Z tego rodzi się właśnie poszukiwana dziś tak bardzo w słowie Bożym moc duchowa. Nie dają jej żadne zewnętrzne obrzędy ani rzekome nadzwyczajne dary lub cudowności, ani nawet przyjęcie święceń lub złożenie ślubów. Trzeba korzystać z łaski Bożej i zapanować nad sobą. Kto jest panem własnego wnętrza, jest jednocześnie mocny wewnętrznie.
Możesz powiedzieć, że jesteś panem samego siebie? Nad czym w sobie nie umiesz zapanować? Jaki wobec tego należy przyjąć plan?

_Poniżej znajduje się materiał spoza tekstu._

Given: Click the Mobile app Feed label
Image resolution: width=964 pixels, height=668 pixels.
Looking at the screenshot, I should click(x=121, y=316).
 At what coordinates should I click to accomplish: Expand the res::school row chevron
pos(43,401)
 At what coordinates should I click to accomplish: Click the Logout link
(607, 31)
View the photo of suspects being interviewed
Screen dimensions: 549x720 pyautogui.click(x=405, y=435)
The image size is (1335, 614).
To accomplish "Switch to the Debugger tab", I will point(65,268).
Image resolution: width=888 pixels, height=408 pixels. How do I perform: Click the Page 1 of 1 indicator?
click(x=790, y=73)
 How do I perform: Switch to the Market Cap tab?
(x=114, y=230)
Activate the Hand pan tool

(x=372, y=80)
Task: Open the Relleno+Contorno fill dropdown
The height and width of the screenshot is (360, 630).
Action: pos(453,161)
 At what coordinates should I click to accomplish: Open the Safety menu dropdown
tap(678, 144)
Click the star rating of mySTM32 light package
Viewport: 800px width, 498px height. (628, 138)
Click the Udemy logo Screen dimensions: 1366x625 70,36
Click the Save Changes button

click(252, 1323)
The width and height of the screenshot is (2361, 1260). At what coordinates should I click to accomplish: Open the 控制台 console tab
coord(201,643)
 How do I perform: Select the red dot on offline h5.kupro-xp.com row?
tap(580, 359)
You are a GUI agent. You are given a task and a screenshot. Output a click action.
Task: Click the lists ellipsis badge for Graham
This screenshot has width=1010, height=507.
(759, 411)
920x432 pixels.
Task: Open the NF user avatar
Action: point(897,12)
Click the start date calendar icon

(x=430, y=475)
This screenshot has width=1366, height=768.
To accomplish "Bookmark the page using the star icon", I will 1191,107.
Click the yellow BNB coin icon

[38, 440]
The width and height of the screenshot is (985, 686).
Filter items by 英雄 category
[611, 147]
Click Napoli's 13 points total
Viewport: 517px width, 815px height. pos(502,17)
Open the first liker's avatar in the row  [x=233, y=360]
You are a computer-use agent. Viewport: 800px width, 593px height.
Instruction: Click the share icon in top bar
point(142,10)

W przeciwnym wypadku można przejawiać wszelką zewnętrzną siłę, dominację, znaczenie, lecz na progu wieczności zostać strawionym przez ogień (hebr. gé hinnóm – gehenna, dolina położona na południe od Jerozolimy, gdzie składano w czasach pogańskich ofiary z dzieci, symbol palącego płomienia winy i zła; w. 43b). Osoba, która używa jakiegoś doczesnego wpływu, by zniszczyć drugiego lub zepsuć go albo mu zaszkodzić, jest wobec sądu Pana jak słaby papier, który po śmierci strawi jedna iskierka Bożej łaski. Nie ma co pragnąć takiej siły. Warto zdobyć się na wewnętrzną walkę, która napełnia duszę mocą wieczną, niezbywalną i czystą.